### Records for processing

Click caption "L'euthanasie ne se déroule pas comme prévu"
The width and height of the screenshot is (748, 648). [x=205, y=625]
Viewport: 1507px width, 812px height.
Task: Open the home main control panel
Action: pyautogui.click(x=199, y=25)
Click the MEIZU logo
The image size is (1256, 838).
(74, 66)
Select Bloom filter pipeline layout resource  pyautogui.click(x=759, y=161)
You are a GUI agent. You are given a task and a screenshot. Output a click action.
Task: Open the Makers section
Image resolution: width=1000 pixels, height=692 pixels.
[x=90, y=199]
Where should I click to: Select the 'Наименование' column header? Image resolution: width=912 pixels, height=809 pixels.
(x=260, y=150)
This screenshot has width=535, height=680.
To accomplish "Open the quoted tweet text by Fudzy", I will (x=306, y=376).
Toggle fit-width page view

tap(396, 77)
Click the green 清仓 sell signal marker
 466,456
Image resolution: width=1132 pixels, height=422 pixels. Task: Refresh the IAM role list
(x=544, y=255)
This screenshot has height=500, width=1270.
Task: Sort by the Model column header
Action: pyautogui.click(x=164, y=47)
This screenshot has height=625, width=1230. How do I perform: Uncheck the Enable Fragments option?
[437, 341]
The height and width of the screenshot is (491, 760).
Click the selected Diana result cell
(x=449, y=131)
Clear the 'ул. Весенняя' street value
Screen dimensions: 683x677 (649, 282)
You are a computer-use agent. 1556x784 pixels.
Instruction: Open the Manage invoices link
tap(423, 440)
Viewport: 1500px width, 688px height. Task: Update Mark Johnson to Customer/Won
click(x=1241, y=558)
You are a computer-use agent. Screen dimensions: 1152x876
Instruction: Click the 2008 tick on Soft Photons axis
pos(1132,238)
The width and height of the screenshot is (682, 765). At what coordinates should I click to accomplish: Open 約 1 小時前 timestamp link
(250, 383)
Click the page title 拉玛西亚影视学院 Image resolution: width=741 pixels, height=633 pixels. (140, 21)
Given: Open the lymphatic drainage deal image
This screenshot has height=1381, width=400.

######

**Try it**
Write out every line, unchanged, from the one containing "You are a computer-use agent. Screen" through the closing line of the data.

**Your solution**
You are a computer-use agent. Screen dimensions: 1152x876
Instruction: Click the 2008 tick on Soft Photons axis
pos(1132,238)
The width and height of the screenshot is (682, 765). At what coordinates should I click to accomplish: Open 約 1 小時前 timestamp link
(250, 383)
Click the page title 拉玛西亚影视学院 Image resolution: width=741 pixels, height=633 pixels. (140, 21)
Given: Open the lymphatic drainage deal image
This screenshot has height=1381, width=400.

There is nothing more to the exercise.